#### EXERCISE INSTRUCTIONS:
Only one thing is required: the number of lines in the entries below that contain "question".

[Pixel coordinate grounding data]
Content starts

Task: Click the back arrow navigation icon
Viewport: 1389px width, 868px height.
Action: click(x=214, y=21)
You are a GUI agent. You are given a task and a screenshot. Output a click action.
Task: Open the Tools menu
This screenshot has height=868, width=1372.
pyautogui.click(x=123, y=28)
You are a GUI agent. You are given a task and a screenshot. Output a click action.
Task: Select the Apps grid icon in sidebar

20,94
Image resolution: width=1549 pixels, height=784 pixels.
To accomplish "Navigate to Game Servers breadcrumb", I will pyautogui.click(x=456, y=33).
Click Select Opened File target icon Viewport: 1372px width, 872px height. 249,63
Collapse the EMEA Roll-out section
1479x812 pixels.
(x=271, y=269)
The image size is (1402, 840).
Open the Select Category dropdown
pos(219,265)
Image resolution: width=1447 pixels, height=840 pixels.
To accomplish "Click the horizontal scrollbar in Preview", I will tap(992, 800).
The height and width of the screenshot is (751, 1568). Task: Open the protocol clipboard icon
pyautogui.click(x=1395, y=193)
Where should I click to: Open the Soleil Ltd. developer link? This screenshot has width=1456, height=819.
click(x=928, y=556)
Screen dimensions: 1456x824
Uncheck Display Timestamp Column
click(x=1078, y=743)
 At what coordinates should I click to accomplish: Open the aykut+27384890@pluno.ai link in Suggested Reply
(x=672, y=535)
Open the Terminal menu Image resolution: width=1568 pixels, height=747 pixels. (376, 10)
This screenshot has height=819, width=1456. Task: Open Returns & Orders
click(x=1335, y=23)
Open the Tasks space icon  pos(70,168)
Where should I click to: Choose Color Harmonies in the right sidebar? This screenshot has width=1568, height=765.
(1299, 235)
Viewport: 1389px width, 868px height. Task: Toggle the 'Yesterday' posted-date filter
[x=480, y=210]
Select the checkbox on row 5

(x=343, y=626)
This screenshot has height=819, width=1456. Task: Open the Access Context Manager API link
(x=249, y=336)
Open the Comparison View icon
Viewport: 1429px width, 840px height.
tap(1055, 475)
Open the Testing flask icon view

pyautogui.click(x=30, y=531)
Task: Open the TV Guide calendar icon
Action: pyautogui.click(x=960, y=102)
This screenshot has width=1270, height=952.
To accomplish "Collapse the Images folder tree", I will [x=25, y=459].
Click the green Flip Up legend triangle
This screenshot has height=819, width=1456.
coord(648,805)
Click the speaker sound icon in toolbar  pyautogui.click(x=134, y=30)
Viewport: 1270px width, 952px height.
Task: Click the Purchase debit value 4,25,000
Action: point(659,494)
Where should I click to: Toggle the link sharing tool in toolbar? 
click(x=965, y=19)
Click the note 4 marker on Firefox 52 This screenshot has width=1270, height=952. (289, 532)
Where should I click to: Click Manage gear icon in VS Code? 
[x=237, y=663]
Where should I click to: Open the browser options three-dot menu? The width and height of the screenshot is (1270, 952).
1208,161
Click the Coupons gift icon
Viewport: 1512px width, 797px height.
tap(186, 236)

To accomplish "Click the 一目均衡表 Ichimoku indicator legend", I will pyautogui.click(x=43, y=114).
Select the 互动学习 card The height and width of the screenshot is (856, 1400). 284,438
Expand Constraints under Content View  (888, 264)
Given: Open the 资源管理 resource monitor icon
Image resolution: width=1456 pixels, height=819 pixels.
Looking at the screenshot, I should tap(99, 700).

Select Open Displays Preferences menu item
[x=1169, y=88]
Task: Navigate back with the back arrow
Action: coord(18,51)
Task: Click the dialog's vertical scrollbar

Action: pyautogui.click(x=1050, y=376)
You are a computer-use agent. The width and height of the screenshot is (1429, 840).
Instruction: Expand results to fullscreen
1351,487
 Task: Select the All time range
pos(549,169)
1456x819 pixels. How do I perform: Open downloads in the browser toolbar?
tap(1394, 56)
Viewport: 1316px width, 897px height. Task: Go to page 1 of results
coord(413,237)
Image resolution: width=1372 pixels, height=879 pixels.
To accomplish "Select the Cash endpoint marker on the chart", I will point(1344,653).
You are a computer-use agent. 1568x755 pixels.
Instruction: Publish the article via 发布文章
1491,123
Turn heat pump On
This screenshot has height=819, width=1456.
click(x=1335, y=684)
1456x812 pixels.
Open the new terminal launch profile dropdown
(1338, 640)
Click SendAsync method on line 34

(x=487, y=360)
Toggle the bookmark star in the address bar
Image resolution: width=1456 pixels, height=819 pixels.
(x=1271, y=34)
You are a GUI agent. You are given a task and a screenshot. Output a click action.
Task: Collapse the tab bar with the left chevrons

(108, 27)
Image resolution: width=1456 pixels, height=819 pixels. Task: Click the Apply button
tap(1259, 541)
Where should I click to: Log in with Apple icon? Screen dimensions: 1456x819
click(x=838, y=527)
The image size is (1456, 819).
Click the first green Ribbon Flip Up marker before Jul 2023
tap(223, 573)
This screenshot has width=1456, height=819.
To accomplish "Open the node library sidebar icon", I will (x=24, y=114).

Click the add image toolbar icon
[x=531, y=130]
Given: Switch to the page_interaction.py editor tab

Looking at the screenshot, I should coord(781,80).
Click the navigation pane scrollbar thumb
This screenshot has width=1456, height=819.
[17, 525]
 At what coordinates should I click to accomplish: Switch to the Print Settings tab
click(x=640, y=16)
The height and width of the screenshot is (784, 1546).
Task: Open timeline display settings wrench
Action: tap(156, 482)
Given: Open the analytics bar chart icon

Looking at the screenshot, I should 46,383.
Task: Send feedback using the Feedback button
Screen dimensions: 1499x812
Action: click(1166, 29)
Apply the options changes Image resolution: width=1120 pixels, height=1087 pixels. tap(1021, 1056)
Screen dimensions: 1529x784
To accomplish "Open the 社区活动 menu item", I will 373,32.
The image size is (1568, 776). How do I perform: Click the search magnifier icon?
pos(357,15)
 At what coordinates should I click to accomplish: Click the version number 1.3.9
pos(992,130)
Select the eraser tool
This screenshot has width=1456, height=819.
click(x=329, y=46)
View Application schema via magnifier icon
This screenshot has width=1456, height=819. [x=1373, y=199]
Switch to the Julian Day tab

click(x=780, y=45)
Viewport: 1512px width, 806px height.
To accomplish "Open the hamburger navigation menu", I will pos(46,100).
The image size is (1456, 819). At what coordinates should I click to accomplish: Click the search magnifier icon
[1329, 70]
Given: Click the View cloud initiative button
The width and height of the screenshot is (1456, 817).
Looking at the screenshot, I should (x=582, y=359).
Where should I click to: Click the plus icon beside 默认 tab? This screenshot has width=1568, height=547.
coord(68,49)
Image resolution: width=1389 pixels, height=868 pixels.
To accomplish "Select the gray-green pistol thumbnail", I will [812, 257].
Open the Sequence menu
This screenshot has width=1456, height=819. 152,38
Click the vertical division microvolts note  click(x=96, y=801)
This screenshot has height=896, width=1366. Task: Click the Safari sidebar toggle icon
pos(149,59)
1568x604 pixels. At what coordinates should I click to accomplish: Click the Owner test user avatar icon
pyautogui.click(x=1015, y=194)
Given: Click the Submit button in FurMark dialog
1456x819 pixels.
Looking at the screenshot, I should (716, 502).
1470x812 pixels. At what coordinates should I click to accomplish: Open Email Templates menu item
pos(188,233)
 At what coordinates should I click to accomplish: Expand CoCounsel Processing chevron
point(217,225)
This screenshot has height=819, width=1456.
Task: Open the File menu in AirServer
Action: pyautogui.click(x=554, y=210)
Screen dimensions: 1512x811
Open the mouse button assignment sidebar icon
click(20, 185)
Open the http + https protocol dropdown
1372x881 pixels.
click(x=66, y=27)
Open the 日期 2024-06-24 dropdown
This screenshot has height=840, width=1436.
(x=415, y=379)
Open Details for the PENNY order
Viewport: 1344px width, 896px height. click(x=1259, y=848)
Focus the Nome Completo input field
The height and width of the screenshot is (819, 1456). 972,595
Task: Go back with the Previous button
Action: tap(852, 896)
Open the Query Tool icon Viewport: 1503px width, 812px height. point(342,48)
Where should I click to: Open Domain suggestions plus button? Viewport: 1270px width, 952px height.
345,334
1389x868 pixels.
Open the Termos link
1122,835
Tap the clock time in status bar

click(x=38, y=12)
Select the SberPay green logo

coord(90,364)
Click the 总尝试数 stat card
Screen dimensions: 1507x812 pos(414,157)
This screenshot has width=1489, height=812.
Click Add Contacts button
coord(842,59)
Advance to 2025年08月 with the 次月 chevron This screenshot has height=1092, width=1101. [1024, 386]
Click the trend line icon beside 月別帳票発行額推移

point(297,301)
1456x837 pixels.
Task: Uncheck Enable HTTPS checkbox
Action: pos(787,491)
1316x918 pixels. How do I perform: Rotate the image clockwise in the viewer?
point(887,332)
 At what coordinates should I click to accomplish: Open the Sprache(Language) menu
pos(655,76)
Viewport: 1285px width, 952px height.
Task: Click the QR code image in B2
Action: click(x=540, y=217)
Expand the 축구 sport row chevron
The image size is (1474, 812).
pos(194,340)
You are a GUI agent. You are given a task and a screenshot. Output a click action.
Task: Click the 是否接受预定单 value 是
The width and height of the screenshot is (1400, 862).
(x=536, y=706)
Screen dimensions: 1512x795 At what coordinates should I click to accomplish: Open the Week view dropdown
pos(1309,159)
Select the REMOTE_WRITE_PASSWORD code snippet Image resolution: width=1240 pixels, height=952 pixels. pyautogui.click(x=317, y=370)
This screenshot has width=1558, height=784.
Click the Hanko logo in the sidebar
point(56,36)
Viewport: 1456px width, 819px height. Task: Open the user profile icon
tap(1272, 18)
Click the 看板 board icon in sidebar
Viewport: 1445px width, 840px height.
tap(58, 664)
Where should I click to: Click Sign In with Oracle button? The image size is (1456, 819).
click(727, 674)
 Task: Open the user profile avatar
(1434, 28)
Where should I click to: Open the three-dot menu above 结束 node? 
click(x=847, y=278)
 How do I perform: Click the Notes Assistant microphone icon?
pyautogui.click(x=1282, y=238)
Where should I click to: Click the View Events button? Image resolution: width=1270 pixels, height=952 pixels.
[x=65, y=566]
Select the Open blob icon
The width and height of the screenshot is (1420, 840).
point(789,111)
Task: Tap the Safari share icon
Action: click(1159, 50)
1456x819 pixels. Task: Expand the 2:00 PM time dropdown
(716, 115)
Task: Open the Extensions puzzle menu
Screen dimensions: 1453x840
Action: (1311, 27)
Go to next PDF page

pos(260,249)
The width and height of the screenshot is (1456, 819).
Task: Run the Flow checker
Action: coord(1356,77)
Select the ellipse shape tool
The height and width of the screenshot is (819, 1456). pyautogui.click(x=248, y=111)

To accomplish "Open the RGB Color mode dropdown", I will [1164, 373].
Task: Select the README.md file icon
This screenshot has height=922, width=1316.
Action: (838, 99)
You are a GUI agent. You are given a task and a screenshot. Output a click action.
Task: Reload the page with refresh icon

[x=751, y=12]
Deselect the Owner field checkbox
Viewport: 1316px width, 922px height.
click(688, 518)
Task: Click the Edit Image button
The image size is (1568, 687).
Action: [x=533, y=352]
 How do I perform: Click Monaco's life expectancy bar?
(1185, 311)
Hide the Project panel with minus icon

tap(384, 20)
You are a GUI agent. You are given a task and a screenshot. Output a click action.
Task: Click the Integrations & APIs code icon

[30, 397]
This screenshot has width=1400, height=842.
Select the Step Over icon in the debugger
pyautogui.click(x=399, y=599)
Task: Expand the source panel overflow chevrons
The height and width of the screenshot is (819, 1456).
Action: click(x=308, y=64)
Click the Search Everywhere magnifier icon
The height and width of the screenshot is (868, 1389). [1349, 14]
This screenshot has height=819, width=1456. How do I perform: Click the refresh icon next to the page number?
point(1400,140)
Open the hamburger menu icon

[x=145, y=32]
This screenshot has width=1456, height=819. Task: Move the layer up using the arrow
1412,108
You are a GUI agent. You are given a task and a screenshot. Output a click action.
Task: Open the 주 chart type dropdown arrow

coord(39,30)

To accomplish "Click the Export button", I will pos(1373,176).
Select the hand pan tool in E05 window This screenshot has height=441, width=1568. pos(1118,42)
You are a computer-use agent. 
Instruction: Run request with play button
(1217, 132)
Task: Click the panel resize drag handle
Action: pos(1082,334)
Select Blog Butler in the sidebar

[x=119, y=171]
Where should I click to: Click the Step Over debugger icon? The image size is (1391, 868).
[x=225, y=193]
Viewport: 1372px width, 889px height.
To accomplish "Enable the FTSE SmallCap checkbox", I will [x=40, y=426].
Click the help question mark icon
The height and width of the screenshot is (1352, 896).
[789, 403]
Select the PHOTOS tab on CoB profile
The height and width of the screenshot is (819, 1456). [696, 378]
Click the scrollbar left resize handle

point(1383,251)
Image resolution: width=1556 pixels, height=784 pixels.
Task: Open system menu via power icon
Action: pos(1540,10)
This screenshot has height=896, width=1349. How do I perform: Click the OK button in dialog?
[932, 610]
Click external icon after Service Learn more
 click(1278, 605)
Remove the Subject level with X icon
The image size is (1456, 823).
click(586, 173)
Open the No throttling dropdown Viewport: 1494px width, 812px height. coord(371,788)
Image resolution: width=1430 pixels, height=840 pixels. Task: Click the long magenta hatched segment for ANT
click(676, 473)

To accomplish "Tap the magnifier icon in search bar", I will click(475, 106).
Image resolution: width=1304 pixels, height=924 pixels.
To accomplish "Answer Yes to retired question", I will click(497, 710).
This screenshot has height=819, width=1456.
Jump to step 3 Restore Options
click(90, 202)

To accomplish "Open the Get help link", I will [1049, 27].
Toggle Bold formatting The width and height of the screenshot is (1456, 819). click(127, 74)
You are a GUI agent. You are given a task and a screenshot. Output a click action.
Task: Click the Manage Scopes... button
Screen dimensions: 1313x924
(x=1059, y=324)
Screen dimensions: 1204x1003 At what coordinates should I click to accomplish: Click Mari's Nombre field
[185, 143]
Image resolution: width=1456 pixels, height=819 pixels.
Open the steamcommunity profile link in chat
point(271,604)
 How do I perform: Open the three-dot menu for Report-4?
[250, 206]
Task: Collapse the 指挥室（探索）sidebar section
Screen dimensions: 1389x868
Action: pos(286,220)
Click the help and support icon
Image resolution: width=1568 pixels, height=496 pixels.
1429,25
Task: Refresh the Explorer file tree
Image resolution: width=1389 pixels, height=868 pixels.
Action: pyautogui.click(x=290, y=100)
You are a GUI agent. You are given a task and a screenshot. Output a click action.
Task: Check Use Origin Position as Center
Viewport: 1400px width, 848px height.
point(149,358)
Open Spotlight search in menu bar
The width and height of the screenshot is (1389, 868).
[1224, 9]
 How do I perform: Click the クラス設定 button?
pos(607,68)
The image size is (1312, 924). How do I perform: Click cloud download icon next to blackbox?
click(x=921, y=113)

Content ends

#### EXERCISE RESPONSE:
2